J'étonne des guides Népalais en discutant de mes deux jours d'ascension. Je leur explique que je suis depuis le départ dans un état d'esprit que je n'avais jamais eu auparavant, et que tout était rassemblé chez moi pour que cette marche de 16h30 ne soit qu'une partie de plaisir. Le fait de se retrouver seul à vivre cette balade, l'organisation,l'autogestion, les rencontres, l'envie de chercher ses limites, le defi du temps, et l'objectif final de l'Anapurna ont rendu les choses évidentes dans la tête et dans le corps. Imperturbable, euphorique et libre...
Tout ça ne m'empêchera pas de passer une nuit pourrie dans cette piaule a 3700m que j'ai partagée avec un Japonais.
Le jour J est arrivé, et à 5 heures, pas besoin d'être météorologue pour comprendre que j'ai une chance de fou, et que le ciel étoilé et froid nous réserve une splendide aurore sur l'Anapurna et ses p'tits copains de 6 et 7000.
Le temps de mettre la frontale, vu que j'avais gardé tous mes habits sur moi pour dormir, et je pars pour l'ABC avec deux compères, un Allemand et un Brésilien rencontrés la veille, dans le froid et le noir atténués par des masses blanches et opaques qui nous entourent. 1h30 plus tard, nous y sommes, au moment où les premiers rayons du soleil viennent coiffer l'Anapurna qui culmine a 8091 metres. Pas grand chose a dire sur le spectacle auquel j'ai droit, surtout apres la meteo des derniers jours.
Au premier rang pour toucher des yeux ces monstres immobiles, ce que la nature a fait de mieux.
On repense aussi a l'exploit humain, aux premieres expeditions "suicides" d'Herzog, et a tous ceux qui l'ont suivit...
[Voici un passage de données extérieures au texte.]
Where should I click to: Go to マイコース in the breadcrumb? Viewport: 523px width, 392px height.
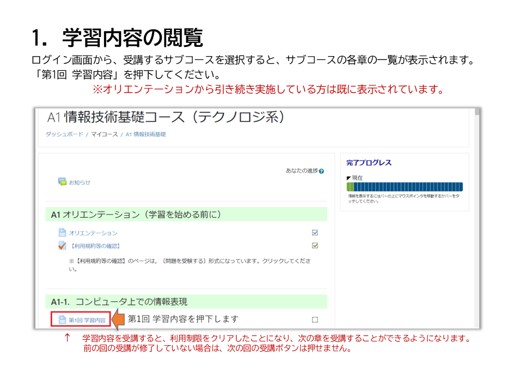pyautogui.click(x=104, y=134)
Faut donc juste se taire et boire une goutte de Genepy de l'Oisans!
Une heure plus tard, faut redescendre. Toujours sans rien dire, content de mon truc, et confiant pour les deux journees a venir. C'etait sans compter une soudaine douleur au genoux gauche 3 heures plus tard. Je m'improvise une troisieme jambe avec une canne en bambou, et doit ralentir mon rythme de croisiere. J'arriverai a Chomrong au bout de 11h30 de marche, une douleur abominable a chaque pas, et ce malgre les soins prodigues par un Koreen atriste et soucieux de me voir descendre en boitant! Ce handicap ne change rien a mes bonnes dispositions, aucun enervement, du calme, du plaisir.
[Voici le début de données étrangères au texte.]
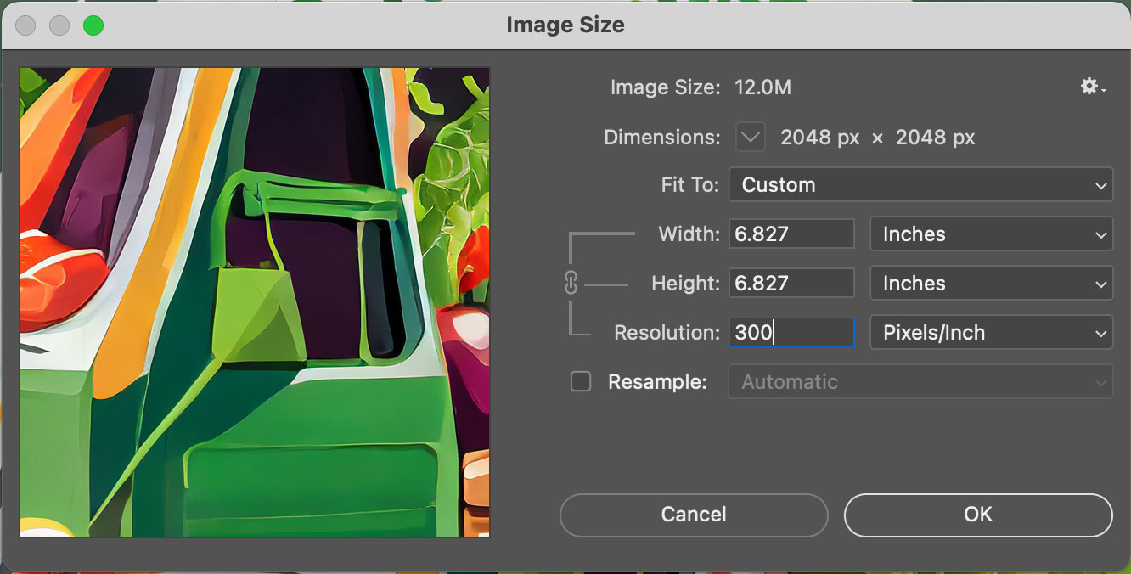
Task: Expand the Dimensions units chevron
Action: click(749, 137)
On passe une tres bonne soiree avec les deux collegues et d'autres treckeurs sur le retour.
Le lendemain, c'est le dernier jour, et la douche, la bonne nuit de sommeil, les etirements et les cachets n'y changent rien. J'aurai, plus que jamais, besoin de ma troisieme jambe aujourd'hui... Ma seule deception est finalement de ne pas avoir pu faire l'escale aux sources d'eau chaude, le deuxieme genoux etant en train de flancher lui aussi, la douleur est vraiment forte, et les marches sont encore nombreuses...
Cette derniere journee sera la moins longue mais la plus dure...
Je suis revenu sur Pokhara en fin d'apres midi, apres avoir marche 35 heures en 4 jours, dormi 20 heures en 4 nuits, perdu 2 kilos 200, 2 genoux, 4 ampoules, un ongle d'orteil pret a tomber, et ayant vecu une des meilleurs experiences de ma jeune vie. Tous mes objectifs ont ete atteinds et depasses durant ces 4 jours. J'aurais appris un peu plus de choses sur moi meme, et tout ca au pied des Anapurnas.